- What is expected
Please set out the records from the line containing "You are a computer-use agent. 1366x768" through the line containing "click(x=572, y=415)" as a Markdown table with the columns Row and Record, giving each row a number and leaving out blank lines.

[Given data start]

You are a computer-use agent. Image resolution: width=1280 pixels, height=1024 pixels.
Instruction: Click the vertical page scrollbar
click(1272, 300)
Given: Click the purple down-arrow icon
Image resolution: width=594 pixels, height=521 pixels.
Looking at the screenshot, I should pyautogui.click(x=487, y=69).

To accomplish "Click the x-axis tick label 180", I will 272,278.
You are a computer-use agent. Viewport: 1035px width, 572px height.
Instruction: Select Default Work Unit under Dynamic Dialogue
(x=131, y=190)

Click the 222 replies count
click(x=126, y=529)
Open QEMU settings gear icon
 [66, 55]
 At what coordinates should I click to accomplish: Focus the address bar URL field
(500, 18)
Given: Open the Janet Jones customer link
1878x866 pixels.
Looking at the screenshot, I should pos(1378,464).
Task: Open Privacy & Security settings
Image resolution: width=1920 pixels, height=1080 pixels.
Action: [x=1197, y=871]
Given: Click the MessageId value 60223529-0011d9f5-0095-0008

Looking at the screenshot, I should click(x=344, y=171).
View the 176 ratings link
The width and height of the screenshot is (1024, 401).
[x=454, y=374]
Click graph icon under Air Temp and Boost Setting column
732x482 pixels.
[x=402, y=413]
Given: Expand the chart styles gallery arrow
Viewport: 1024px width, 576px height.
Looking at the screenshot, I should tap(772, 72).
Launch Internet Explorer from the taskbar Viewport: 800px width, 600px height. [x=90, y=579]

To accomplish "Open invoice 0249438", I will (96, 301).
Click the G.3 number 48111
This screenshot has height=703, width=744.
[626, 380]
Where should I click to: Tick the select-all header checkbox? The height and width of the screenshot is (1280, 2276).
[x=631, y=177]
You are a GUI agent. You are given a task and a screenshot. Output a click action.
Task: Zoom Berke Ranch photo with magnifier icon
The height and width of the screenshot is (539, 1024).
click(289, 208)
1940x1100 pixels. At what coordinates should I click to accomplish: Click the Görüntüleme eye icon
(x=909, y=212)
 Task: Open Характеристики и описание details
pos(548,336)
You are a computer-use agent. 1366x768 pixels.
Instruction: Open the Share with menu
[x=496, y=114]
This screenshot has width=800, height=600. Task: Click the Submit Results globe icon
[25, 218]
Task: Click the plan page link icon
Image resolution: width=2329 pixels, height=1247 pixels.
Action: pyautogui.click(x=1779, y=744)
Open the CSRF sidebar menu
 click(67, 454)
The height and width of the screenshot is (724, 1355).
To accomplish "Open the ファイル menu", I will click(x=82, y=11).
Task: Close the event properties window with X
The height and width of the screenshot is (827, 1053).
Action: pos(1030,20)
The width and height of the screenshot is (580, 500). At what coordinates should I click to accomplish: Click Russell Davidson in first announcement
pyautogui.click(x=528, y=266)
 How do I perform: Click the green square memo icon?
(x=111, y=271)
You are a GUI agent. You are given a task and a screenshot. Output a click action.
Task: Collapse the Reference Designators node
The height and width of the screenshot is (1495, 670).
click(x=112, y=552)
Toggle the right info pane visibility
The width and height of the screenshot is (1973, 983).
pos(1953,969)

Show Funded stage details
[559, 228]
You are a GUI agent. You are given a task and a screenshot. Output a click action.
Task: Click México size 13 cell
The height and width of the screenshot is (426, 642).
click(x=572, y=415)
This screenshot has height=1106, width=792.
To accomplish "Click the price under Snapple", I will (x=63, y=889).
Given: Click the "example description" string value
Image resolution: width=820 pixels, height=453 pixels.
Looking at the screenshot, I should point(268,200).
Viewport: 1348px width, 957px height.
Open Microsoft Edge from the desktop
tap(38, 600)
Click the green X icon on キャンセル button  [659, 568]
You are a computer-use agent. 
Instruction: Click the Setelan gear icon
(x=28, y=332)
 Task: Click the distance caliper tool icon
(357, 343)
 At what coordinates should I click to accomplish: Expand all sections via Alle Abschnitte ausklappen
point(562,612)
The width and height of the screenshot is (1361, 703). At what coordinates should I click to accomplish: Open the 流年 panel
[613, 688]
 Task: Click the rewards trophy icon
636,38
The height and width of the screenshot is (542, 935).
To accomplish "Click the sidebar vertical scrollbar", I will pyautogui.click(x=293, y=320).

[Given data end]

- Final result
| Row | Record |
|---|---|
| 1 | You are a computer-use agent. 1366x768 pixels. |
| 2 | Instruction: Open the Share with menu |
| 3 | [x=496, y=114] |
| 4 | This screenshot has width=800, height=600. Task: Click the Submit Results globe icon |
| 5 | [25, 218] |
| 6 | Task: Click the plan page link icon |
| 7 | Image resolution: width=2329 pixels, height=1247 pixels. |
| 8 | Action: pyautogui.click(x=1779, y=744) |
| 9 | Open the CSRF sidebar menu |
| 10 |  click(67, 454) |
| 11 | The height and width of the screenshot is (724, 1355). |
| 12 | To accomplish "Open the ファイル menu", I will click(x=82, y=11). |
| 13 | Task: Close the event properties window with X |
| 14 | The height and width of the screenshot is (827, 1053). |
| 15 | Action: pos(1030,20) |
| 16 | The width and height of the screenshot is (580, 500). At what coordinates should I click to accomplish: Click Russell Davidson in first announcement |
| 17 | pyautogui.click(x=528, y=266) |
| 18 |  How do I perform: Click the green square memo icon? |
| 19 | (x=111, y=271) |
| 20 | You are a GUI agent. You are given a task and a screenshot. Output a click action. |
| 21 | Task: Collapse the Reference Designators node |
| 22 | The height and width of the screenshot is (1495, 670). |
| 23 | click(x=112, y=552) |
| 24 | Toggle the right info pane visibility |
| 25 | The width and height of the screenshot is (1973, 983). |
| 26 | pos(1953,969) |
| 27 | Show Funded stage details |
| 28 | [559, 228] |
| 29 | You are a GUI agent. You are given a task and a screenshot. Output a click action. |
| 30 | Task: Click México size 13 cell |
| 31 | The height and width of the screenshot is (426, 642). |
| 32 | click(x=572, y=415) |